No. 26.
Mr. Fish to General Schenck.


The President regrets that Her Majesty’s Government have not thought proper to make the proposal mentioned in my telegram to you of 27th April, which this Government had been led to hope might afford a solution of the differences between the two Governments with regard to the arbitration now pending under the Treaty of Washington. The nature and terms of the proposition contained in your telegram of 30th April are such that it cannot justify his assent.

He cannot assent to any proposition which by implication or inference withdraws any part of the claims, or of the Case of this Government, from the consideration of the Tribunal. The British Government proposes that the views heretofore presented by them, that certain of the claims put forth by the United States are not within the province of the Tribunal, be continued as their principle of action and conduct, and that in recognition of such principle an assurance be reciprocally given by both parties.

The United States do not entertain the views thus presented by Her Majesty’s Government, and cannot enter into an assurance on the basis [Page 485] of such principle. The proposal limits the agreement of the British Government to a stipulation not to advance claims of that nature in similar cases and similar circumstances.
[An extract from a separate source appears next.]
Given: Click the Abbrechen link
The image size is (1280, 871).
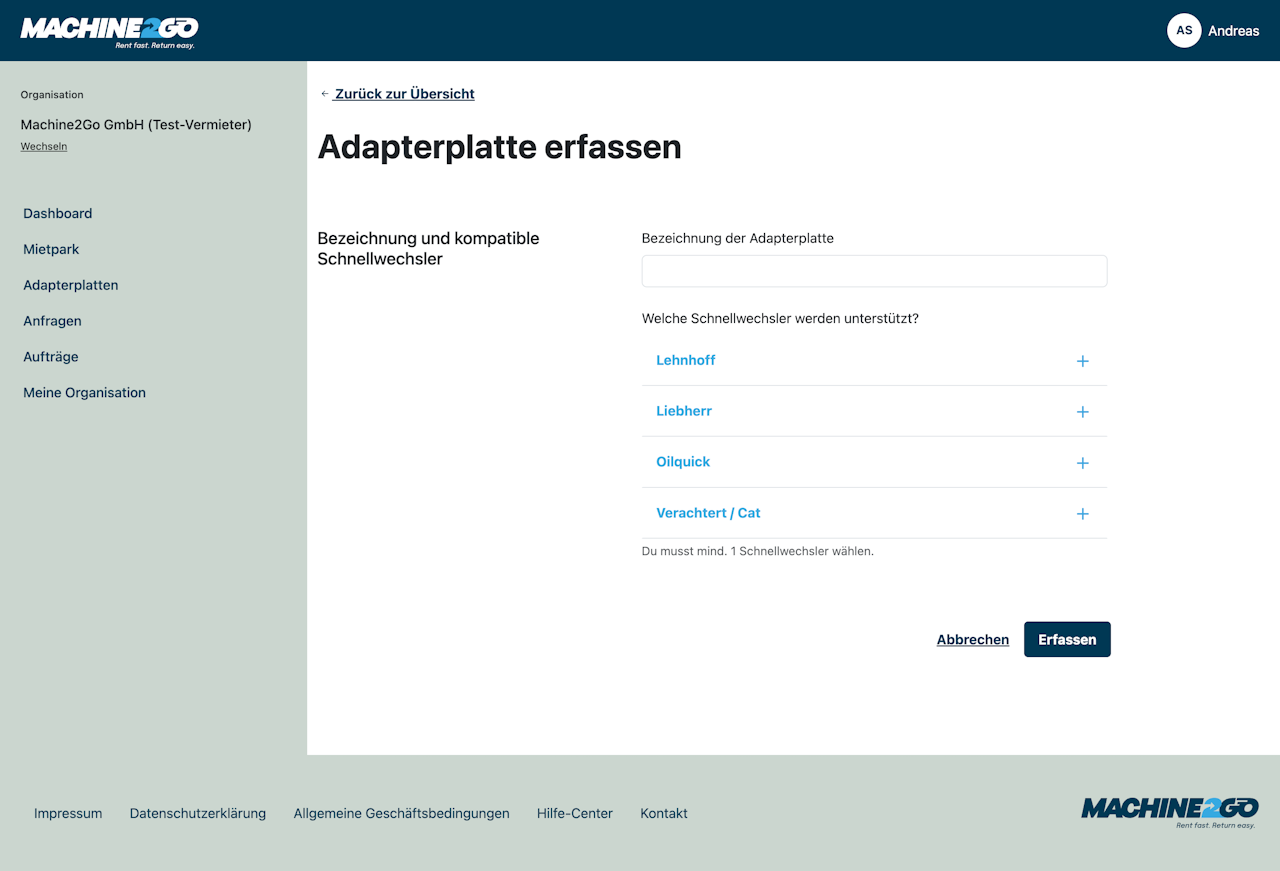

No two cases are similar, and circumstances similar to those arising during the rebellion cannot occur to Great Britain; consequently the terms of the proposed agreement guarantee nothing to this Government.

The proposal prevents any expression of opinion or of judgment by the Tribunal on the class of claims referred to, and thus virtually denies what this Government believes—that the Tribunal has jurisdiction over all the claims which have been put forth. Under these circumstances the President is compelled to adhere to the opinion that it is within the province of the Arbitrators at Geneva to consider all the claims, and to determine the liability of Great Britain for all the claims which have been put forward by the United States.